Le storie bisogna saperle raccontare. Che siano vere, false, vere a metà, bisogna saperle raccontare. A uno che sa raccontare le storie si perdona tutto. Raccontami di quella volta che hai vinto una guerra da solo e hai dato uno schiaffo a Mussolini nella piazza affollata di Bagnacavallo e ti ascolterò rapito e affascinato, pur non credendo a una sola parola di quello che dici.
C’è questa storiella di repertorio che uso spesso e piace sempre. Perché ho dovuto metterlo su, in tutti questi anni, un repertorio. Sono nove anni che io, tre-quattro volte alla settimana, faccio questa bizzarra cosa: prendo un treno, un aereo, la mia macchina, arrivo in una città lontana, raggiungo una libreria, una biblioteca, una festa della birra, un enorme prato, una cantina, una chiesa sconsacrata, un ristorante con pretese culturali, mi siedo davanti a un microfono, quando c’è, e sorrido ad un gruppo di sconosciuti noti come: Il Pubblico, di numero variabile dalle quattro alle cento persone, ed inizio a parlare dei miei libri. Non tutte le serate sono uguali. Bisogna imparare a guardare il pubblico. E a modificare un po’ il repertorio in base a chi si ha davanti.
Davanti a un gruppo di aspiranti scrittori fa sempre colpo la storiella di repertorio n. 25, il racconto di quando ho infilato il mio primo romanzo in una busta imbottita formato A4 e l’ho spedito all’indirizzo di un editore, e di quando un mese dopo l’editore mi ha telefonato al numero di casa, e del primo incontro con l’editore, con tanto di gag, battute ormai rodate ed infiorettamenti vari. Davanti a platee generiche e un po’ teledipendenti funziona sempre la storiella di repertorio n. 39, di quando Maria de Filippi ad Amici –bisogna un po’ calcare i toni sui nomi conosciuti- ha ospitato Aldo Busi in una sua rubrica e Aldo Busi ha parlato per tre puntate del mio quinto romanzo e quel quinto romanzo è anche diventato un film uscito al cinema negli Stati Uniti.
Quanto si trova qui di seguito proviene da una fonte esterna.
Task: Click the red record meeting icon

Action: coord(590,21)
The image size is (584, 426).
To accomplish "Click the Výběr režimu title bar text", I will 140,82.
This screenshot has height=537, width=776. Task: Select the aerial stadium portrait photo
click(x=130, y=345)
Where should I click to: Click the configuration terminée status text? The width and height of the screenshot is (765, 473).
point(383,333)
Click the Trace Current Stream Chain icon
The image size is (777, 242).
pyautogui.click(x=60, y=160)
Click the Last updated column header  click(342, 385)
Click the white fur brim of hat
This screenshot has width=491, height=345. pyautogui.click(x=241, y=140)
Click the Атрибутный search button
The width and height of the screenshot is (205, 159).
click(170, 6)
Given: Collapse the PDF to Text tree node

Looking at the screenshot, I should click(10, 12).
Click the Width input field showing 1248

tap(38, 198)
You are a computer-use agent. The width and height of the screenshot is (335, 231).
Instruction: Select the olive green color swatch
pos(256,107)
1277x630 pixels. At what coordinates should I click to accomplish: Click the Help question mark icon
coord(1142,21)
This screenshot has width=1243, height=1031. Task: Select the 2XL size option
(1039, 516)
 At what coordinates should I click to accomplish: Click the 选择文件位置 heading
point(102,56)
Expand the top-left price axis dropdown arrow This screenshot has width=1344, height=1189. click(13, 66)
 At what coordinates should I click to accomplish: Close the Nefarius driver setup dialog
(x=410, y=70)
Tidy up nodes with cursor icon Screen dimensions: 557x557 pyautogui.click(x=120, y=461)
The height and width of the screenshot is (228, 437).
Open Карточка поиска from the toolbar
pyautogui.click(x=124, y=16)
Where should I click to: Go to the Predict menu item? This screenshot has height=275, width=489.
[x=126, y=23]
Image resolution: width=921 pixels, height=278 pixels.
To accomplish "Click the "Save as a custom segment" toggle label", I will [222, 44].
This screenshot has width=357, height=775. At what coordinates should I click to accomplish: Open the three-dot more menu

Davanti alle platee un po’ nazionalpopolari va sempre alla grande, la storiella di repertorio n. 39.
La storiella di repertorio n. 77 è nata un giorno ad Avezzano, in Abruzzo, e da allora l’ho usata nelle circostanze più disparate.
Ad Avezzano in Abruzzo ero nel cortile di una scuola, avevo davanti più o meno cento persone, e di quelle cento persone, diciamo, il più giovane aveva sessantacinque anni. Non mi sembrava la tipica platea a cui posso raccontare le mie storielline sui gruppi rock e i fumetti di supereroi.
Potevo sfoderare la storiella di repertorio n. 39. Invece ho improvvisato. Ed ho parlato di mio nonno. La storiella di repertorio n. 77, riassumendola molto, fa così. Se ho imparato a scrivere e a raccontare storie, forse gran parte del merito è del nonno Gino. Il nonno Gino piombava in casa mia a orari abbastanza fissi e prevedibili, ed annunciava alle donne presenti che io, nipote in età scolare, andavo a fare una passeggiata con lui. E io piantavo lì quel che stavo facendo, chiaramente, ed andavo a fare una passeggiata con lui.
Le passeggiate con mio nonno, ad avere in mano una stele, si sarebbero potute chiamare tranquillamente maratone per durata e chilometraggio.
Durante queste interminabili passeggiate, io tacevo ed ascoltavo, ed il nonno Gino parlava. Parlava di calcio e di ciclismo, un po’, ma soprattutto raccontava aneddoti della sua vita.
Mio nonno ha avuto quattro vite, mettiamola così.
-Apprendista meccanico.
-Partigiano.
-Poliziotto.
-Assicuratore.
Bene: è facile affascinare un bambino con storie di meccanica, di guerra e polizia. Già meno facile farsi ascoltare raccontando per la settantacinquesima volta lo stesso, identico aneddoto sulla cagnolina Cina.
Ma tenere un bambino col fiato sospeso raccontando le mirabolanti imprese del cavalier Zuppiroli e della sua polizza incendio-furto (La stipulerà? Non la stipulerà? ), ecco, questo vuol dire avere un autentico talento per la narrazione.
Capite adesso da chi ho imparato a raccontare storie?